● TO BE DONE
In the coin change article, which two platforms are named as places to practice common data science interview questions?

● PASSAGE SHOWN
To maximize their chances of landing a job, beginner data scientists should learn a new skill. Obviously, the knowledge of SQL is expected, but looking at job descriptions, you might’ve noticed that Python is one of the skills in particularly high demand.

Learning any new technical skill requires practice. Writing algorithms in Python is no exception. Fortunately, there are platforms like LeetCode and StrataScratch where you can practice common data science interview questions.

In this article, we will walk you through the solution to one of the most difficult interview questions called “LeetCode Coin Change Problem”.

## LeetCode Coin Change Problem

In this question, we have a list of coin denominations and an amount of money. We have to find the fewest number of coins whose denominations add up to the specified amount. This LeetCode coin change question allows us to use each coin denomination as many times as we’d like.

Link to this LeetCode Coin Change Problem: https://leetcode.com/problems/coin-change/

## Solving the LeetCode Coin Change Problem

When trying to solve a challenge on LeetCode, read the question description carefully. It usually includes important details and conditions of the question. In this case, the description says that coins can be reused as many times as needed.

### Framework to Solve this LeetCode Coin Change Problem

This LeetCode coin change problem is one of the difficult problems that requires concentration and significant mental effort. Writing an algorithm is never easy, especially when you’re just getting started. Don’t be discouraged if the question seems confusing at first.

Take your time to fully understand the available data, expected output, constraints, and other important details of the question. Once you understand these components separately, you can put pieces together and see the fuller picture. Only then you can come up with a complete, efficient solution that handles any edge cases or variations in data.

1) Understand your data

- Before writing an algorithm to process it, look at its structure, format, and data types of available data.
- Read the description of the data. Pay attention to details like the uniqueness of each entry in the list and whether or not you can add coins multiple times.
- Consider the output of the algorithm and contrast it with available data. You might possibly need to transform or format values to return the right answer.
- Ensure that your answer is accurate for all possible inputs. Pay attention to the constraints of input data.

2) Formulate your approach

- Understand how available data and final answers relate to one another. Make a broad plan of what you’ll need to do to process available data and get the answer.

● SOURCE EXCERPT
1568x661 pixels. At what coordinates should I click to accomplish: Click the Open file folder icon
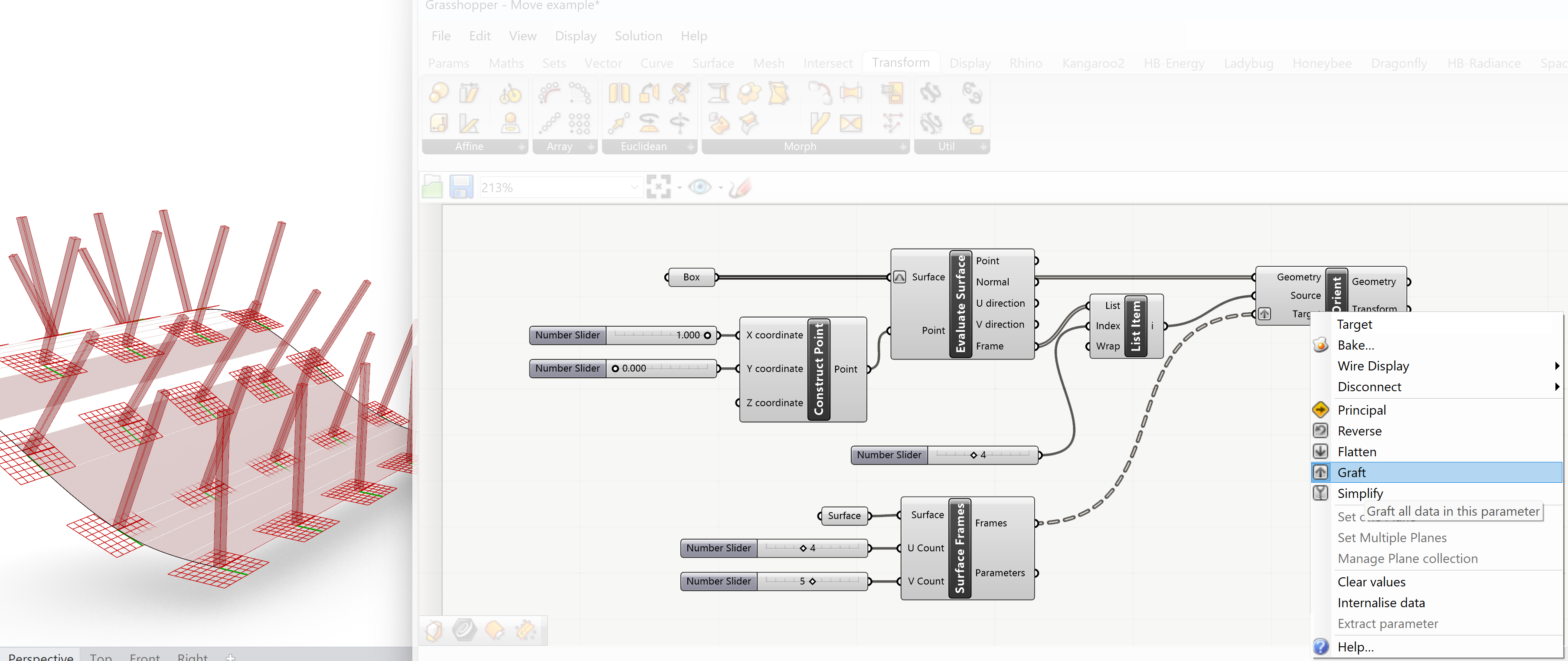point(432,187)
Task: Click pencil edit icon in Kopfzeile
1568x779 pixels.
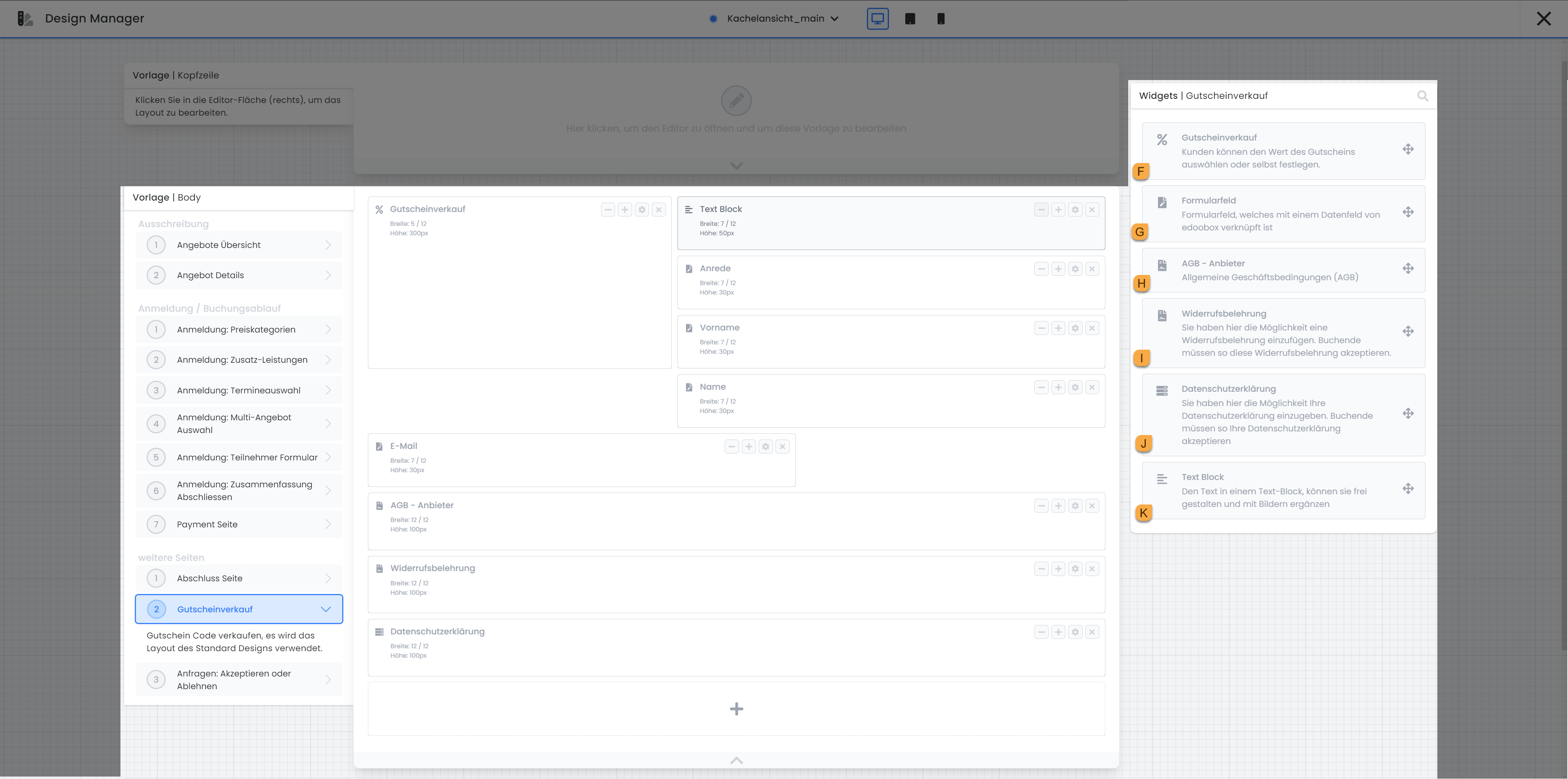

● ANSWER FOR THIS EXERCISE
LeetCode and StrataScratch.